Paul Strand

I admire the photographic instinct and intent of Paul Strand. I also admire Lewis Hine, who was Strand’s first photography teacher and introduced Strand to the idea of using photography to better humankind.  It’s also interesting that Strand embraced other mediums such as film. (How neat would it be to have the great Lewis Hine as a photography teacher?) Paul Strand got quite an education at the Ethical Culture School. After graduating from this institution he happened to be part of the New York Camera Club another member of which was Alfred Stieglitz. The Photo-Secession movement had just begun also. In 1911 Strand began to work closely with Stieglitz who was a proponent of Straight Photography. Strand’s photographs appeared in Stieglitz’s publication, Camera Work, in 1916 and Stieglitz declared, “Strand is without doubt the most important photographer developed in this country since Alvin Langdon Coburn.” Strand’s work along with that of Edward Weston and Stieglitz helped define American modernism and the elegant photographic print now carried incredible value.

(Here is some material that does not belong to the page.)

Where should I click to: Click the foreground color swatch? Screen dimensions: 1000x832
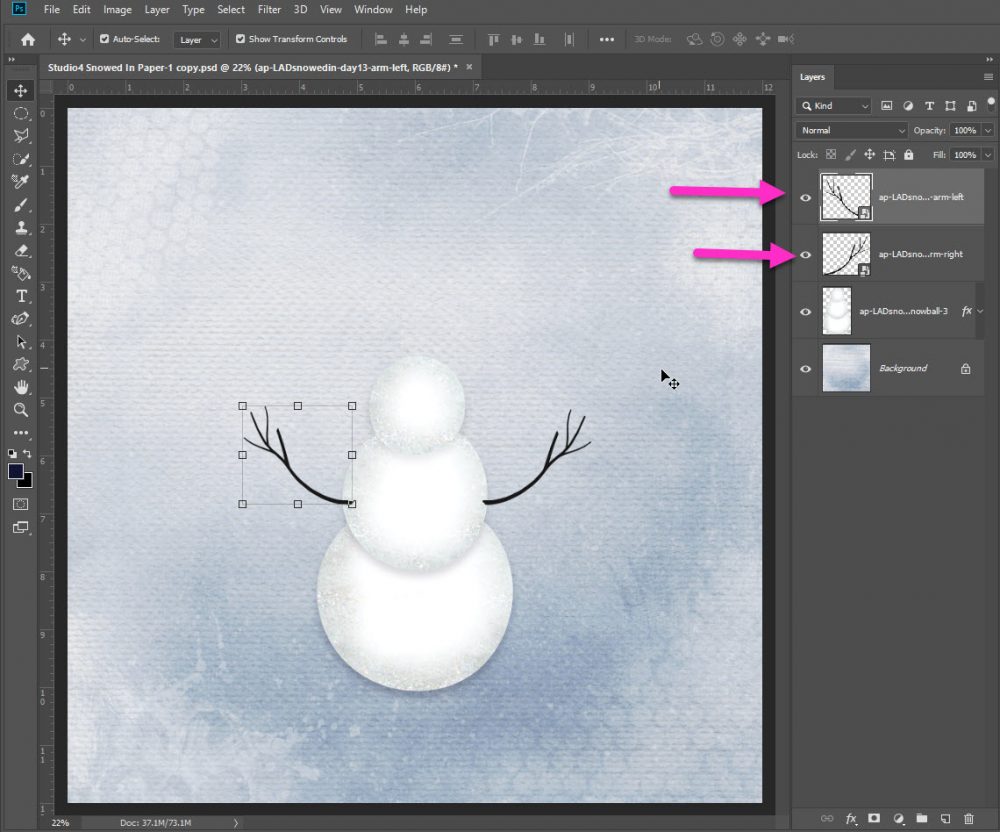16,471
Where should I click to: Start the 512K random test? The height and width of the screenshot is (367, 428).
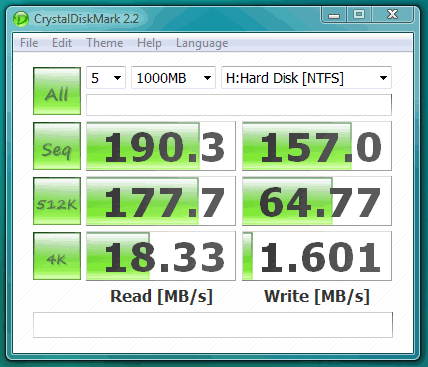click(x=57, y=201)
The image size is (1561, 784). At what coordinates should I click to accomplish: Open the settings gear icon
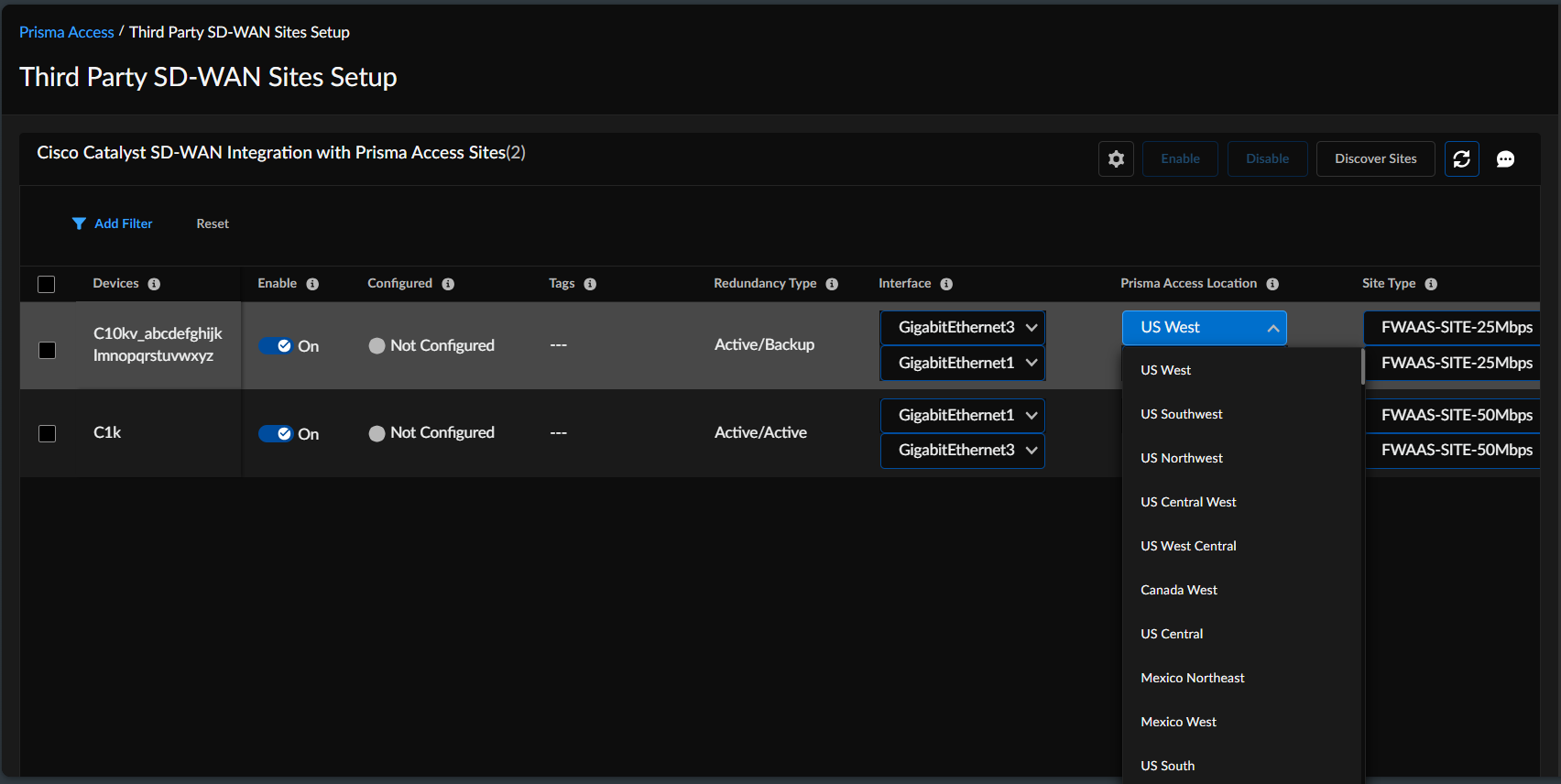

After viewing an exhibition at Stieglitz’s at Gallery 291 of avant-garde European art Strand began studying cubism and abstract art. In 1916 at his family lake house he began to experiment with abstraction. These became his first significant  abstractions made with his camera.

Abstraction, Twin Lakes, Connecticut, 1916

Strand often visited the Lower East Side immigrant slums called Five Points (this particular location is featured in the film, Gangs of New York, staring Leonardo DiCaprio). He would approach a scene with a camera and fake lens (to distract his subject or trick them perhaps), the real lens would be concealed beneath his arm, pointing toward his subject. He was often able to take his photograph unharmed, the subject unaware. Strand sought to capture classic New Yorkers of his time and catalog the diversity of humanity before him:

“I like to photograph people who have strength and dignity in their faces; whatever life has done to them, it hasn’t destroyed them. I gravitate towards people like that.”

A good example of this is Blind, 1916

Like Lewis Hine, Strand sought to capture the crush of cultures that inhabited his urban landscape and document their struggles and poverty. “It is one thing to photograph people. It is another to make others care about them by revealing the core of their humanness.”

In the 1920’s Strand took his photography to another level in an effort to describe the movement of the city and became involved in documentary filmmaking beginning with the short film Manhatta (composed of stills and motion film). From 1920 to 1932 Strand made numerous photographs of his wife, Rebecca Strand. Later, Strand moved to France and studied architecture, landscapes, and portraiture.